▶ **Extracted material**:
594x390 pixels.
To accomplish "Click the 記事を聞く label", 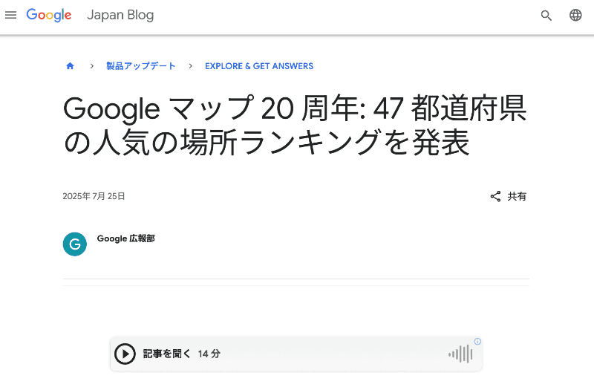I will coord(167,354).
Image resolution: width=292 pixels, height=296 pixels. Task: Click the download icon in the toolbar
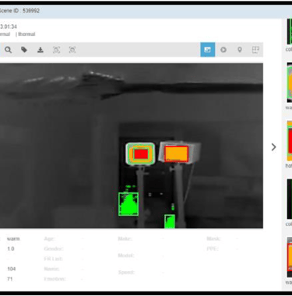coord(40,50)
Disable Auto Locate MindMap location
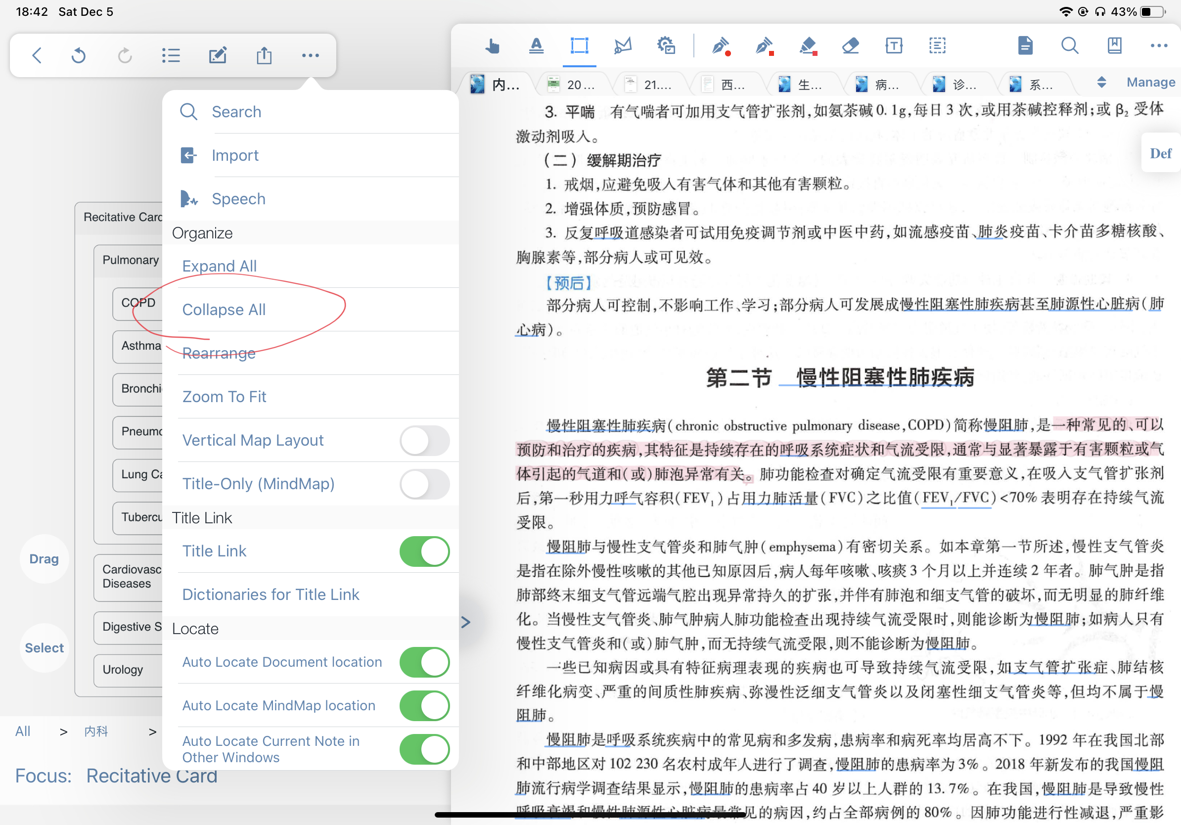The height and width of the screenshot is (825, 1181). pos(424,705)
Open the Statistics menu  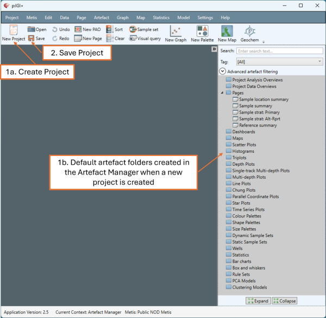click(161, 18)
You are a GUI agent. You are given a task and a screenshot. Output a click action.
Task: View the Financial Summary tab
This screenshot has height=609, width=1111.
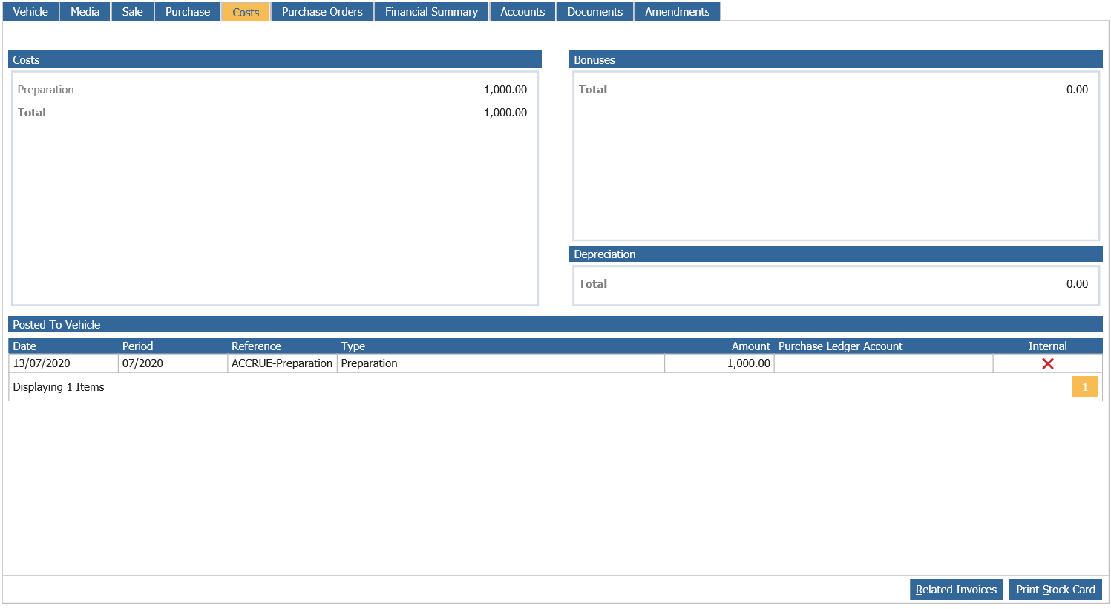click(x=431, y=12)
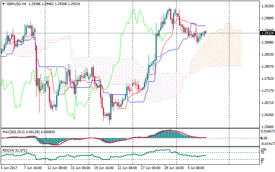Select the 27 Jun 00:00 time label
275x172 pixels.
151,168
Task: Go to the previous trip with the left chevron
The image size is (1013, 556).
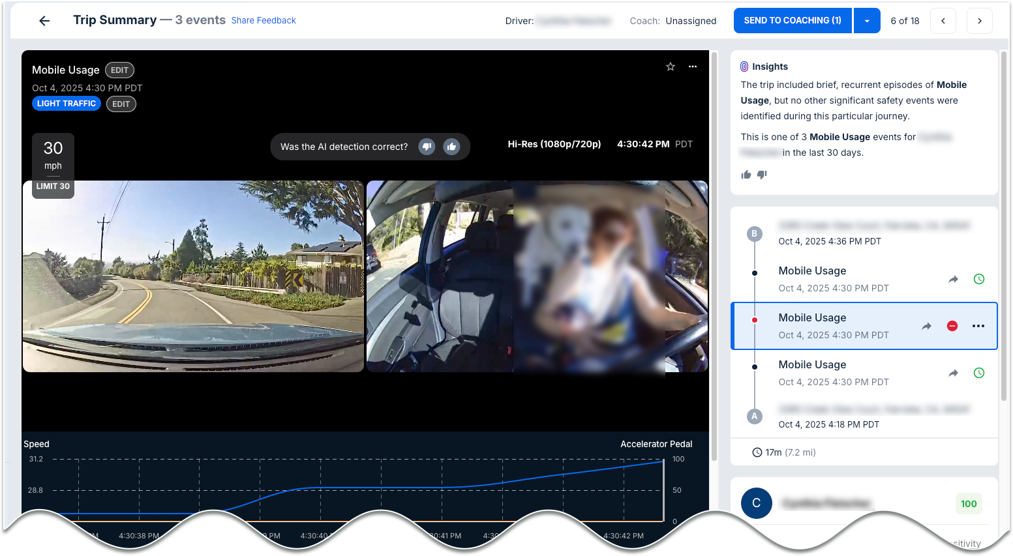Action: 943,21
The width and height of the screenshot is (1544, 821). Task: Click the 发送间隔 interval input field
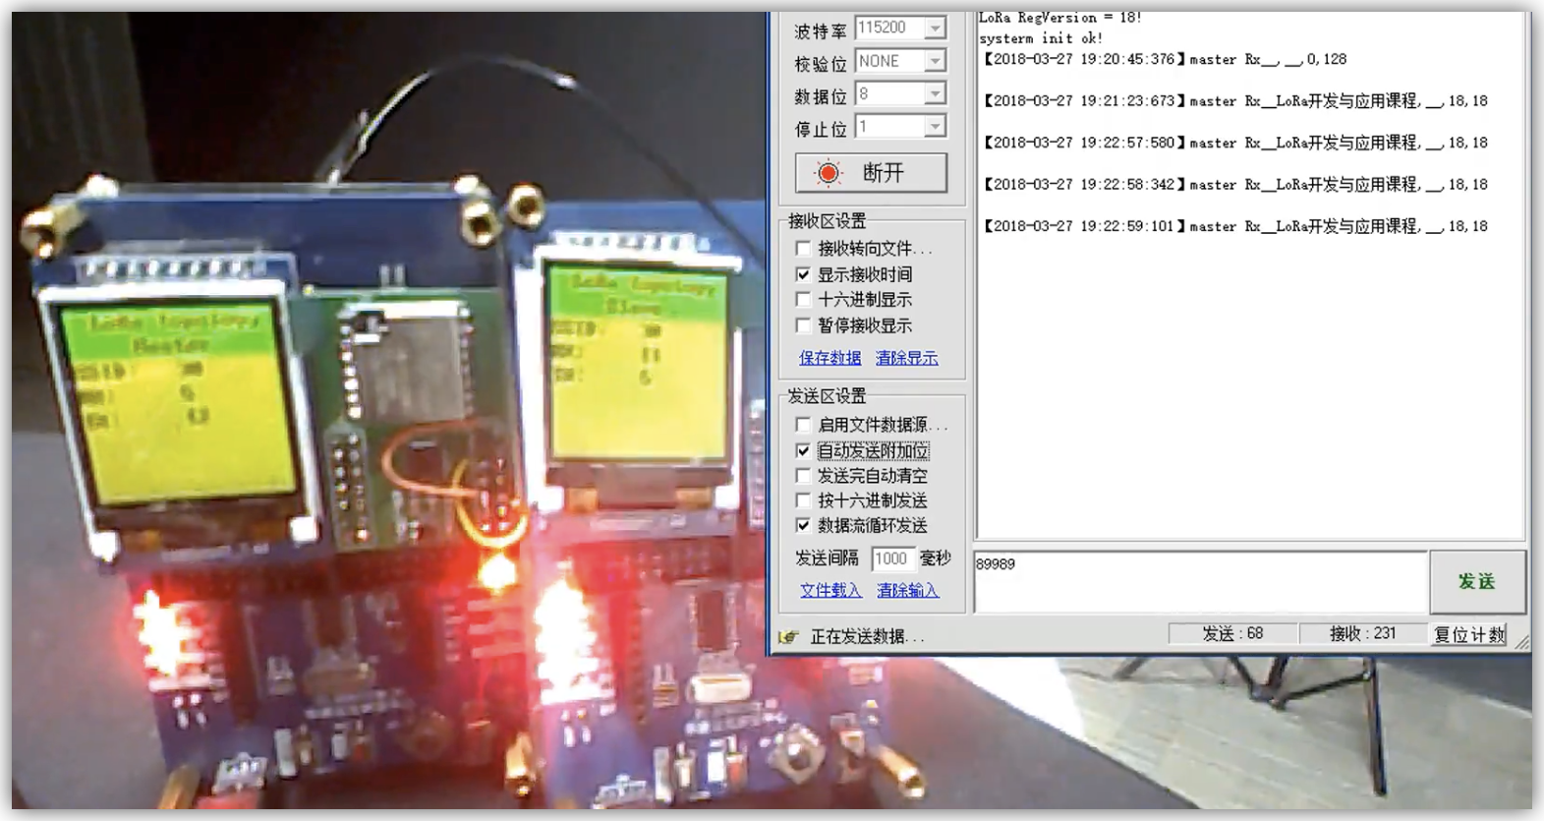(x=892, y=558)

▶ **Exercise directions**:
Starting with the line that contains "This screenshot has height=609, width=1111.", print every line through the end of the data exactly as written; omit all pictures and add nothing else.

▶ **Output of the exercise**:
This screenshot has height=609, width=1111.
click(x=431, y=12)
Select the 27 Jun 00:00 time label
275x172 pixels.
151,168
Task: Go to the previous trip with the left chevron
The image size is (1013, 556).
Action: 943,21
The width and height of the screenshot is (1544, 821). Task: Click the 发送间隔 interval input field
(x=892, y=558)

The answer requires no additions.